Where did the time go?! I just realized that it’s been almost 2 years since that fateful day that I first printed a Groupon for a pole dancing class and my life changed forever (or, for at least two years or so).

It was something I’d been curious about for a while, but I think the real push to actually GO to the class came from just getting out of a relationship.

Or, more accurately, a relationshit.

You know when you’re in a relationship, and nothing dramatic happens–no one cheats, no one beats up anybody’s siblings at family parties, no one has substance abuse issues–but things just… get shitty?

Like, the tone the other person uses to ask about your friend Joe’s job search just suddenly really pisses you off, or you have a three hour screaming fight because he doesn’t like that your ex works a block away from your office and is friends with you on Facebook, but Jesus, why can’t he just trust you? (Not taking this from real life, tooootally making it up. Cough cough).

It’s when you can’t remember the good feelings feelings you once had, because the bad ones  pile up like manure on rose bushes and who can smell flowers through the overpowering aroma of shit, shit, SHIT?

Okay I’m being over-the-top here, but the point is, though the “slow fade” is totally the best kind of break up (since all the SWEET, SWEET FREEDOM overpowers the sad feelings), it’s still going to sting.

You’re still going to be lonely.

You’re still going to wonder if you’re really all that, without a boyfriend around as proof.

You’re going to need validation, the company of friends, and exercise.

Lady, you need pole.

Let me break it down for you:

Reasons Why Pole Will Help Immensely In Your Breakup Survival

1. You will look like a fine, fine dime piece (that he dropped, whoops, watch out, somebody else is picking that up!), thanks to a combination of serious toning and carrying yourself like a BOSS.

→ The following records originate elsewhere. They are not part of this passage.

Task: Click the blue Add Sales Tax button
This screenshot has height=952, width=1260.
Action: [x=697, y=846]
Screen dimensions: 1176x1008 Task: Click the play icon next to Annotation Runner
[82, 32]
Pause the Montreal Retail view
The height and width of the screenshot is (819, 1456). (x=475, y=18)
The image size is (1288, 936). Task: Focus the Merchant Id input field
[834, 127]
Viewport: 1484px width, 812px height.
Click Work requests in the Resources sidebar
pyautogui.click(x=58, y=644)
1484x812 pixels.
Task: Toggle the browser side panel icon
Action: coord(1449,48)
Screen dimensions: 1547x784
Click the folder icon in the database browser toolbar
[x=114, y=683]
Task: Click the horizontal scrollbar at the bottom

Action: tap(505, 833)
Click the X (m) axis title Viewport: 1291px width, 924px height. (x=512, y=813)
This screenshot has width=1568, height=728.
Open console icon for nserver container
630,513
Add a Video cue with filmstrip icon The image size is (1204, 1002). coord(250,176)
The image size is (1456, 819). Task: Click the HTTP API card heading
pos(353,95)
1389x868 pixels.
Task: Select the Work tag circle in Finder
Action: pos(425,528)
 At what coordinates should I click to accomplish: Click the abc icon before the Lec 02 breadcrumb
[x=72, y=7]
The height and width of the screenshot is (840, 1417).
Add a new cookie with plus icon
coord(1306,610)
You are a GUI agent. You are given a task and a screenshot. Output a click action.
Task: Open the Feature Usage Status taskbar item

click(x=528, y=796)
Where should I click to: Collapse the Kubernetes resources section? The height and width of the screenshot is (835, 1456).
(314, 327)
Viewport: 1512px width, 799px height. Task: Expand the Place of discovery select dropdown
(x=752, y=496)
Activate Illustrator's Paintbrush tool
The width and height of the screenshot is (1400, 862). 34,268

2. You can sweat out your pain without having to deal with the gym. And let’s face it, you need all the endorphins you can legally get.

3. You will make tons of supportive female friends. (Seriously. They will clap for you when you get a new trick. Everyone needs applause in their lives).

4. You can EXPRESS YOURSELF (Evanescence, anyone?).

5. You will be distracted (yay, learning new things! What’s his name again?)

6. You will have a place to go at a certain time that is not your apartment, where the ice cream and your cell phone is. Keep that schedule full, girl. Classes, classes, classes.

7. You will have new goals to keep your life on track (“I can’t drink myself into a stupor, I have a pole class in the morning and my Superman is soooooo close!”).

8. Your ex will cry when he finds out. (Mine did. They all do. Enjoy).

9. You will feel sexy and amazing about yourself without making any bad, boy-related decisions.

10. IN FACT: you’re going to get choosier about boys. You’re going to get choosier about everything in your life, because you realized through pole that you are AMAZING. You are strong and sexy, and you have a community behind you.

Him? Oh, like that Beyonce song, he’s replaceable. But you? He’s going to have to look looooong and hard for another one. And she probably still won’t come close.

Anybody else take up pole after breaking up? ADMIT IT! Or if it made your relationship awesome, tell me about that, too. GIVE ME HOPE.